Locate "Open the 滤镜(T) menu" in the records below, then copy its line and every following line exactly, without the pictures.

[Stored data entries]

>>>>>

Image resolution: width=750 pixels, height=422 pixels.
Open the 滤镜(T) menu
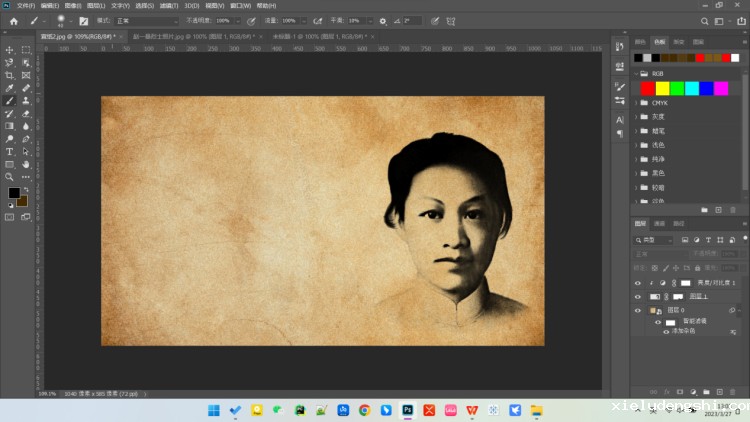point(167,5)
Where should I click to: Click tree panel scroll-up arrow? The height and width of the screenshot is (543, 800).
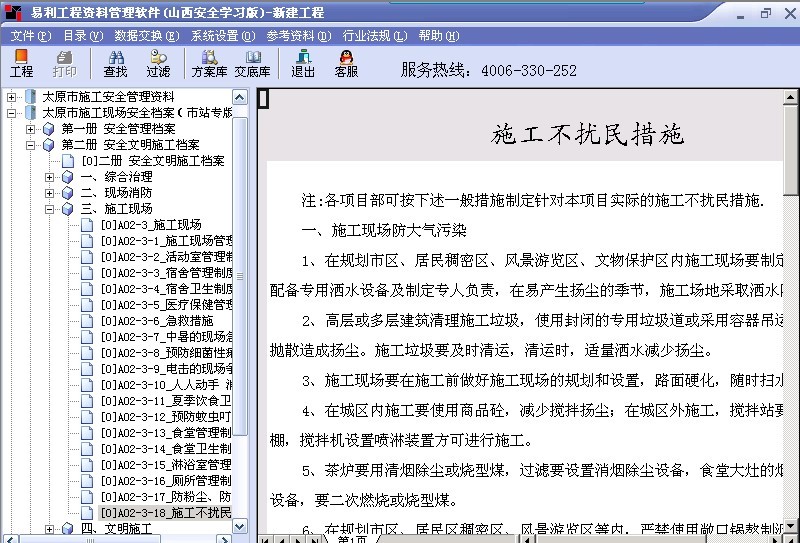[240, 97]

<<<<<

TASK ANSWER:
Open the 滤镜(T) menu
point(167,5)
Where should I click to: Click tree panel scroll-up arrow? The height and width of the screenshot is (543, 800).
[240, 97]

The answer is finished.